Pain Duration And Sensitivity
When it comes to pain, the longer it lasts the more we feel it or lesser, which means that we end up feeling pain a lot more if we let it remain and don’t do anything about it, or the latter effect is that we get used to it like a natural process. But, that would be the worst thing to let be because, your neurons will remember and trigger this pain repeatedly, sometimes at heightened levels, because the central nervous system(CNS) wants us to do something about it. So, at times if we fix it much later, it ends up making a relapse because our neurons bring it up again when we do an activity that usually triggers it. For example, relapsing neck pain even after taking pain killers because we are working at our desks, sitting with the wrong posture, the neurons do not let us be. So, when we sit at any desk, it may recall and trigger it from memory, because we have harmed the body for so long and done nothing.

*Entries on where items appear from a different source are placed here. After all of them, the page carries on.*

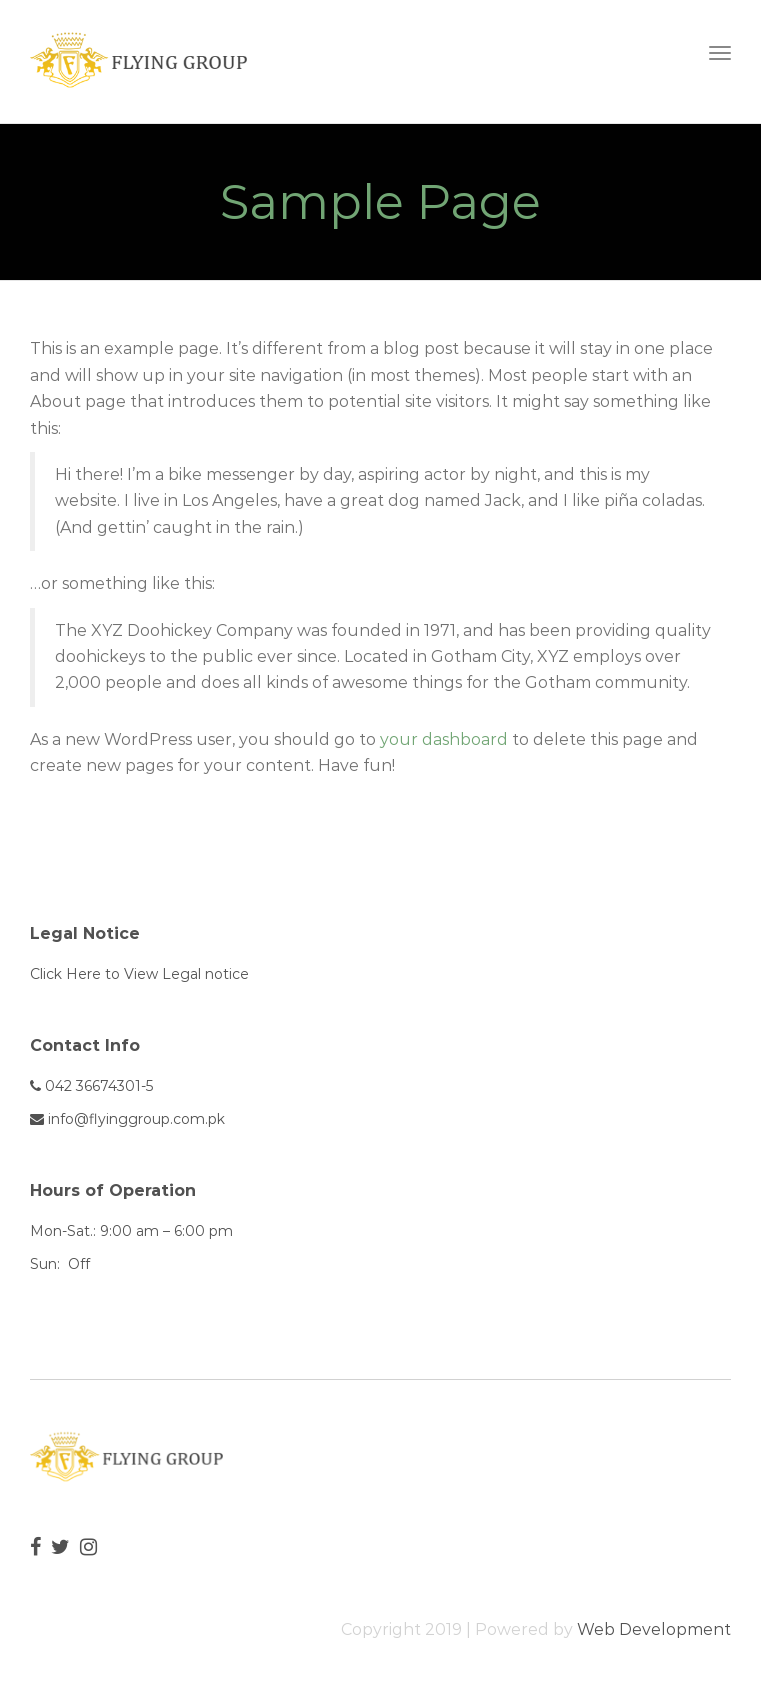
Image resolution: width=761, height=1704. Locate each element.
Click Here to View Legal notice (139, 974)
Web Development (654, 1629)
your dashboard (444, 739)
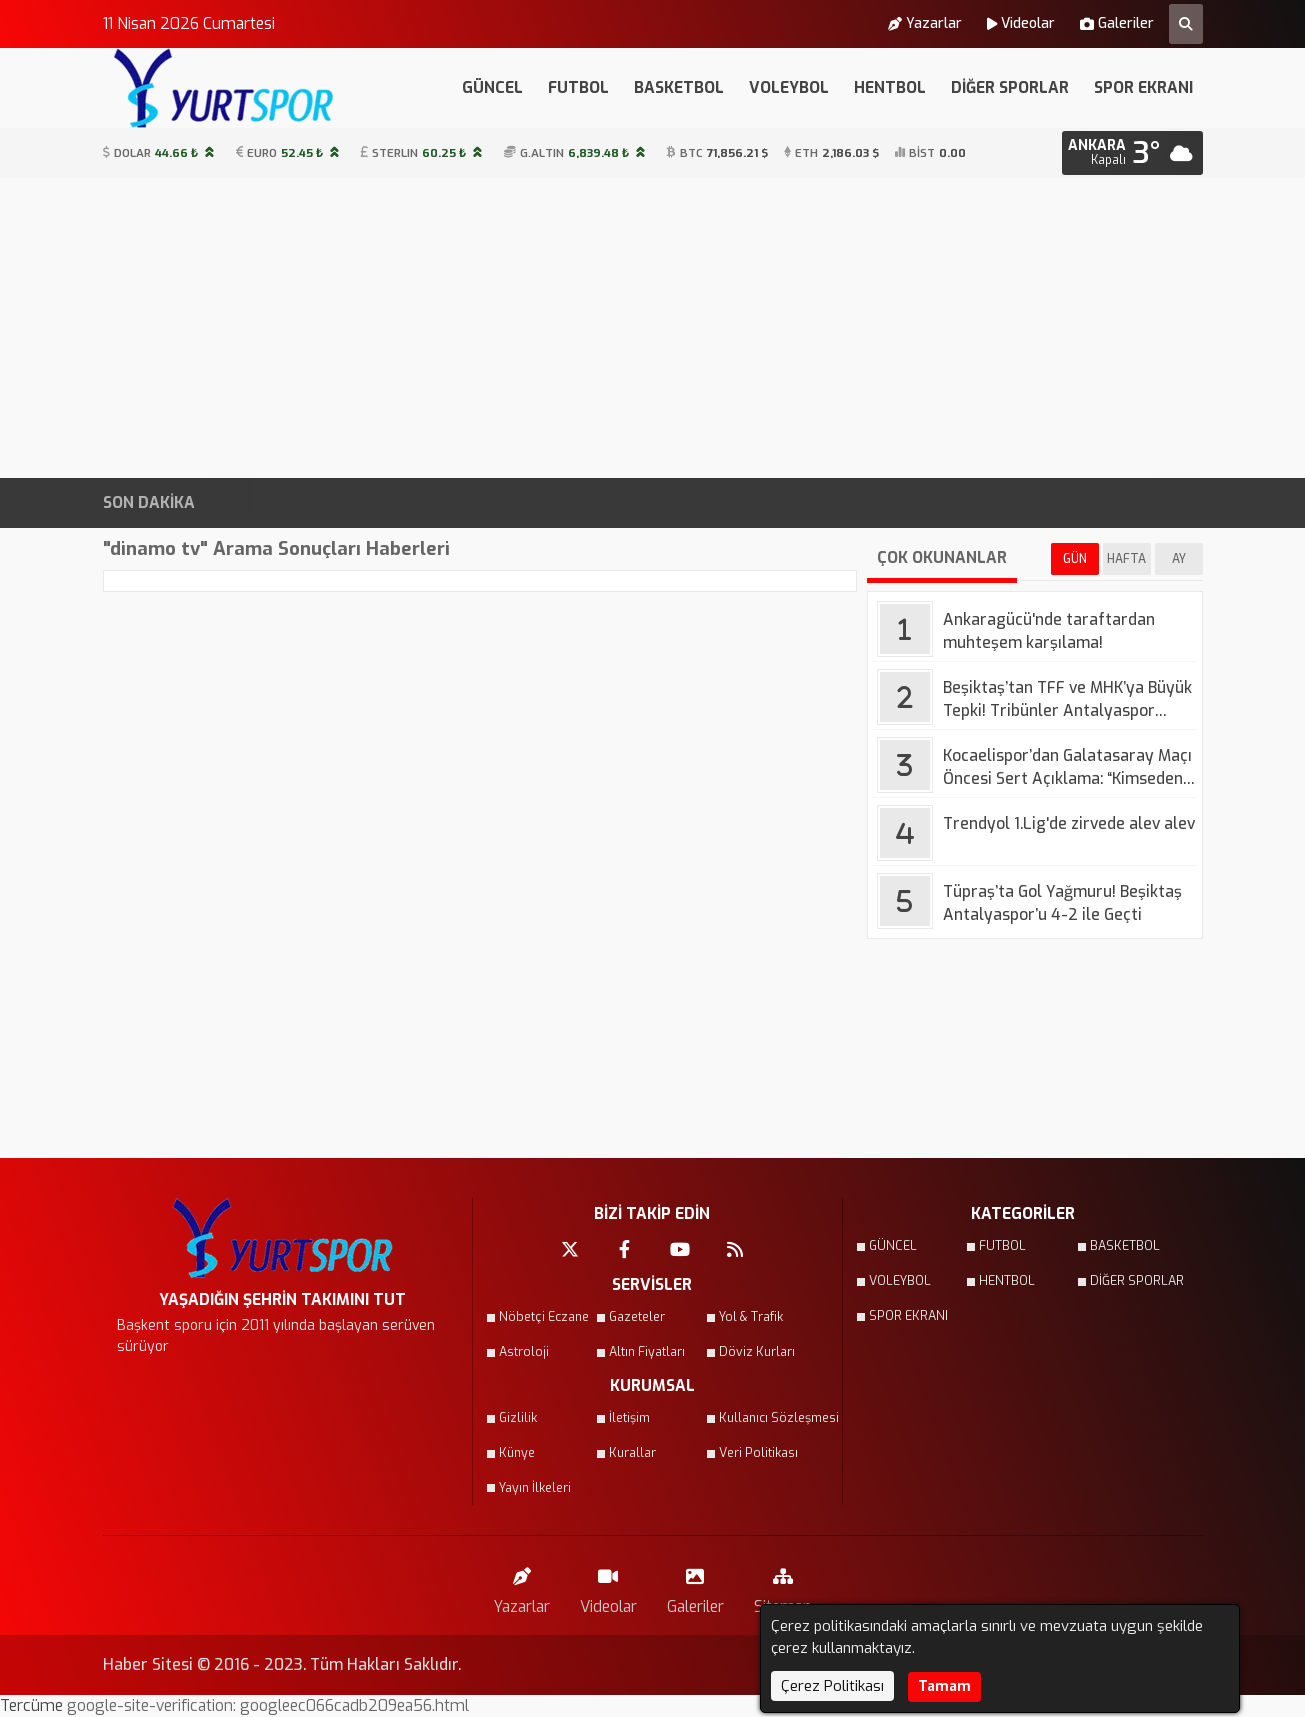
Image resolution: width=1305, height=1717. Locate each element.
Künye (517, 1453)
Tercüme (33, 1705)
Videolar (1021, 24)
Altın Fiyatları (647, 1352)
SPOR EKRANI (1143, 87)
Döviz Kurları (757, 1352)
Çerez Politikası (832, 1686)
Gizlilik (518, 1418)
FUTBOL (578, 87)
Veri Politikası (758, 1453)
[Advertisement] (653, 328)
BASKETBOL (679, 87)
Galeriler (1117, 24)
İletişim (629, 1418)
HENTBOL (890, 87)
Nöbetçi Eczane (544, 1317)
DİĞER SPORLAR (1010, 87)
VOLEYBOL (789, 87)
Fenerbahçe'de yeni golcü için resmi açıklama (864, 503)
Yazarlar (925, 24)
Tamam (944, 1686)
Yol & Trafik (751, 1317)
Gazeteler (637, 1317)
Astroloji (524, 1352)
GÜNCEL (492, 87)
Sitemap (783, 1586)
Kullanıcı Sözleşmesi (768, 1418)
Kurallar (632, 1453)
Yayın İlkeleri (535, 1488)
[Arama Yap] (1186, 24)
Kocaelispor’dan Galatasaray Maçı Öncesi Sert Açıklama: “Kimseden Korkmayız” (371, 503)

Pain Driven By Psychological Elements
Our neurons do not just transmit signals in our bodies but are also little memory banks, which remember things we do, habits, reflexes and the like. A secret evident in the latest Karate Kid, where Mr. Han makes younger Tyler practice put his jacket on the stand, thereby training his neuron impulses to react by reflex. Likewise, these neurons recall pain as well. So, when you’re sitting at your desk typing away or even lifting a heavy suitcase, the neurons recall the pain and bring it back based on the activity we perform. We then form this mental association between your job or travelling being painful experiences or burdensome. Which further manifests into physical pain, which may be why we always have nagging back or neck pain when sitting at our desks or having body pain each time return home from a trip. This leads us to feel stressed, frustrated, angry, anxious, depressed and more, making our tolerance levels for pain a lot lesser. Further evidence shows that back pain and the like are linked to more emotional and social issues than actual physical aspects. So maybe when meeting someone we dislike, we experience a headache every time or your bad posture at the desk, that you’re used to for years in that job remain till you change to a new one.
Pain Makes Us Socialize
Experiencing pain is also a subjective experience and helps us connect with one another, by bringing out that empathetic or sympathetic side to us. When we talk about our painful experiences with someone, we learn to understand the various experiences that led to that pain and come to mutually understand and support each other. Likewise, when we are in pain this also enables other people to take care of us and make sure we feel better.
Moreover, medical studies state that pain may actually be excruciating, but keeping a positive attitude and staying calm with some yoga, exercise, stress-busting activity or even remaining happy, may the best way to handle pain better.
Any natural ways you handle you pain?